Gebruik de G sneltoets om een ​​object vrij te verplaatsen. Om een ​​object met één as te knippen, selecteert u het object door op G te drukken en definieert u vervolgens een as door op . te drukken x , Y of Z . Gebruik de om een ​​object te roteren R toets. Gebruik hetzelfde proces om een ​​object langs een as te roteren; druk op R en dan X, Y of Z . Gebruik voor het schalen de S toets.

Objecten wijzigen

Het is moeilijk om een ​​compleet 3D-model te maken met alleen eenvoudige vormmodellen, en u moet een object altijd aanpassen om de gewenste uitvoer te krijgen. Alle objecten kunnen worden gewijzigd in Blender.

Selecteer het object dat u wilt wijzigen en ga vervolgens naar de objectinteractiemodus in de rechterbovenhoek en selecteer Bewerkmodus, zoals weergegeven in de volgende afbeelding:


In de bewerkingsmodus kunnen de hoekpunten, randen en vlakken van een vorm op elke gewenste manier worden gewijzigd. Wijzigingen van objecten worden meestal gemaakt in de bewerkingsmodus. De sneltoets die wordt gebruikt om te schakelen tussen de bewerkingsmodus en de objectmodus is de Tab-toets.

Objecten toevoegen

Een 3D-model kan een combinatie zijn van vele objecten. Om een ​​object toe te voegen, klikt u op Toevoegen>Mesh>Object. Je krijgt verschillende opties te zien, waaronder een kegel, een cilinder, een bol, een vlak, een torus en vele andere objecten die aan de scène kunnen worden toegevoegd.


De sneltoetscombinatie voor het toevoegen van een object is Shift-A.

Materialen toevoegen

Het laatste dat u als beginner in Blender moet weten, is het toevoegen van materialen. Een materiaal in iets dat je bovenop een model legt, en dat kan een textuur of kleur zijn.

Selecteer het object, ga naar de materiaaloptie en voeg een nieuw materiaal toe door op Nieuw te klikken.



Er is nu een standaard materiaal toegevoegd. U kunt een andere kleur voor het materiaal selecteren door op de optie Basiskleur te klikken.

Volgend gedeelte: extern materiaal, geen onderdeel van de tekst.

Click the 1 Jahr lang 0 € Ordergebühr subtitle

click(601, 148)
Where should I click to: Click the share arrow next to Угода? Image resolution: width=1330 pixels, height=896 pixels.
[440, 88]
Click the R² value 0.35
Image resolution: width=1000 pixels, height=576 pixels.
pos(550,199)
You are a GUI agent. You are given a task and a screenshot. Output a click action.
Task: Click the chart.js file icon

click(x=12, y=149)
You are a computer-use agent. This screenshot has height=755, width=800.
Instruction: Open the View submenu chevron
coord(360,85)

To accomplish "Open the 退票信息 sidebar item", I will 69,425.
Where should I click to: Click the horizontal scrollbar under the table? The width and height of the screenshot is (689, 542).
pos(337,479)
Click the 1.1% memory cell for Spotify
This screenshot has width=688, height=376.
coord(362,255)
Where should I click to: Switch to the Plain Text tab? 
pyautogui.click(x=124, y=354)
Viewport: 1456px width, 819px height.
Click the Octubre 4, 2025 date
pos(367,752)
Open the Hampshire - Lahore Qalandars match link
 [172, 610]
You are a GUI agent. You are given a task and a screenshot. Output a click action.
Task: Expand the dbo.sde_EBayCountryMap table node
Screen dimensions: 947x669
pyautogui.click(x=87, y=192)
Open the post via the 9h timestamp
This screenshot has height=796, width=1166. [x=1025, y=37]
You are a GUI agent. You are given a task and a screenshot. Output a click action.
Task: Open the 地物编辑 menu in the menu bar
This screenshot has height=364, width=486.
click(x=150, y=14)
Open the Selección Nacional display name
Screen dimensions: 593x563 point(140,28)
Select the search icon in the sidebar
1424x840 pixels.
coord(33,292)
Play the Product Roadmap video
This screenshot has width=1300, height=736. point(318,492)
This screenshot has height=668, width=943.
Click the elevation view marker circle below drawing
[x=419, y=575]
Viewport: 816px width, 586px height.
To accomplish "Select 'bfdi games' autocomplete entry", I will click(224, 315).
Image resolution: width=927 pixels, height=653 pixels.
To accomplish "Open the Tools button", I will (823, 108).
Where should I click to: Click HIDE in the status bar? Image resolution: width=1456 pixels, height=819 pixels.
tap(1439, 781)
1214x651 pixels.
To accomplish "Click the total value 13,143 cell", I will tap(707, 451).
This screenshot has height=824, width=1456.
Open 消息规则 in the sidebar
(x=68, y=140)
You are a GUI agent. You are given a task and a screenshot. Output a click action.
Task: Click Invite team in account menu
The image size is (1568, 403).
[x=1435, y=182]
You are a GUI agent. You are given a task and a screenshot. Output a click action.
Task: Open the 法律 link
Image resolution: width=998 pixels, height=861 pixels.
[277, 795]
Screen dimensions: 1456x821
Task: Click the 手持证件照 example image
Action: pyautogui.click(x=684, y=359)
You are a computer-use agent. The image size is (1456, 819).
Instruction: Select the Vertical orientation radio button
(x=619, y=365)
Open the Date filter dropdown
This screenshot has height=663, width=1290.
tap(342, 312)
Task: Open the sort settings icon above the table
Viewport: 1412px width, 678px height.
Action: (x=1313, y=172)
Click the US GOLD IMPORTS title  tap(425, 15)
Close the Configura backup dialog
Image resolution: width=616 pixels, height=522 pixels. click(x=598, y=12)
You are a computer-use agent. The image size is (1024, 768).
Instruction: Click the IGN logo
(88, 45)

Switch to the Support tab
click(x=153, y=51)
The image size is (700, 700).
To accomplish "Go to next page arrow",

Om de objectkleur te zien, wijzigt u de weergavemodus in Look Dev of Rendered, zoals weergegeven in de bovenstaande afbeelding.

Conclusie

Dit artikel besprak enkele basisfuncties van Blender die heel nuttig kunnen zijn voor beginners. Blender is echter nog steeds een zeer complexe software die veel functies heeft om te verkennen. Het wordt ook geleverd met tal van add-ons die zijn ontwikkeld door communityleden om de workflow te vergemakkelijken. De meeste add-ons zijn gratis. Als je een beginner bent en 3D-modellering wilt leren, dan is Blender de beste keuze. Blender is een volledig uitgeruste 3D-modelleringssoftware met een grote community om het te ondersteunen, en nog beter, het is helemaal gratis.